§ Problem: Output the listing between the lines holding "This screenshot has width=1112, height=937." and "Action: pyautogui.click(x=1227, y=173)", inclusive, as a two-column CSV with the headers instruction and action. Each row pairs one instruction with its answer, each in a single quoted field with line breaks replaced by spaces.

§ Records for this task:
[BEGIN]

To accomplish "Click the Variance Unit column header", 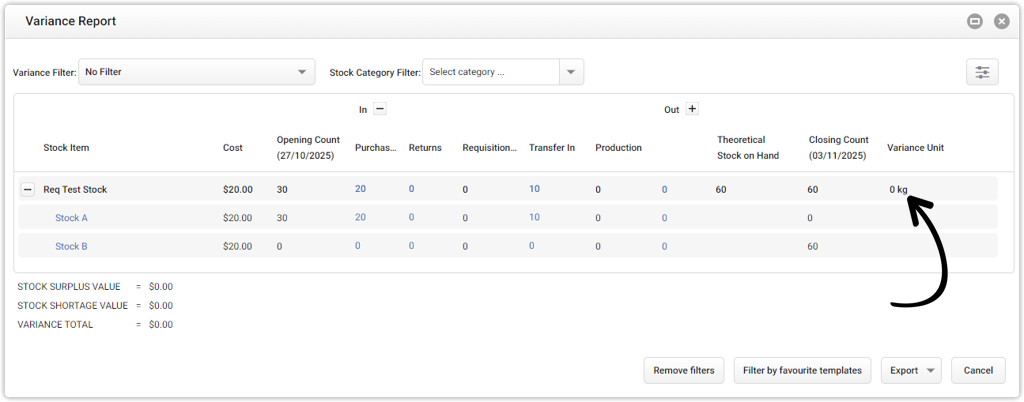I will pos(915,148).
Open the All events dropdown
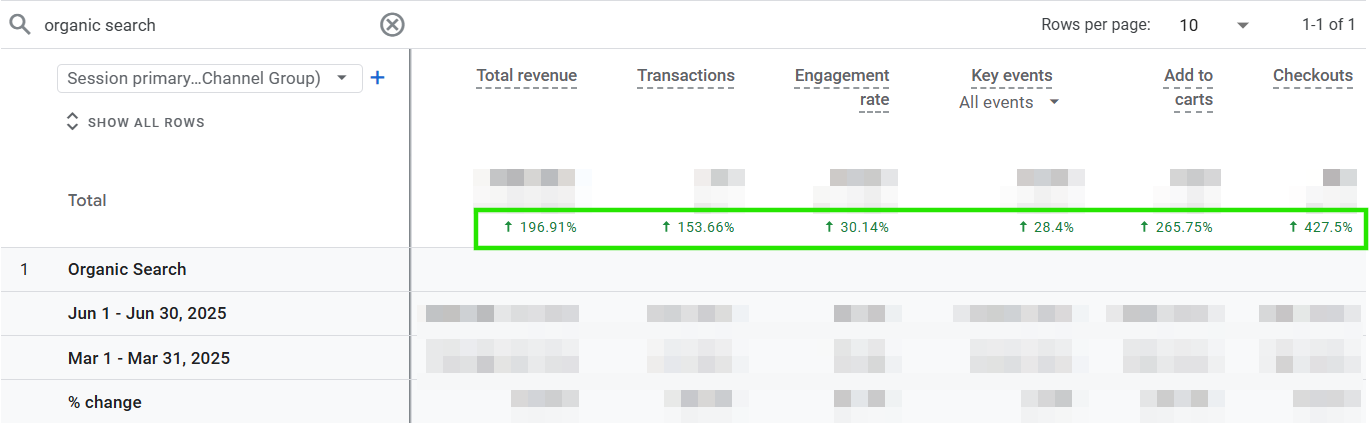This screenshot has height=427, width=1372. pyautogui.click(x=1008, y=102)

[END]
[BEGIN]

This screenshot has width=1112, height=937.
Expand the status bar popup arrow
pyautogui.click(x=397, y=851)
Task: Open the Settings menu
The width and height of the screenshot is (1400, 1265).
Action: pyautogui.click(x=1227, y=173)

[END]

§ Result of this task:
instruction,action
"This screenshot has width=1112, height=937. Expand the status bar popup arrow","pyautogui.click(x=397, y=851)"
"Task: Open the Settings menu The width and height of the screenshot is (1400, 1265).","Action: pyautogui.click(x=1227, y=173)"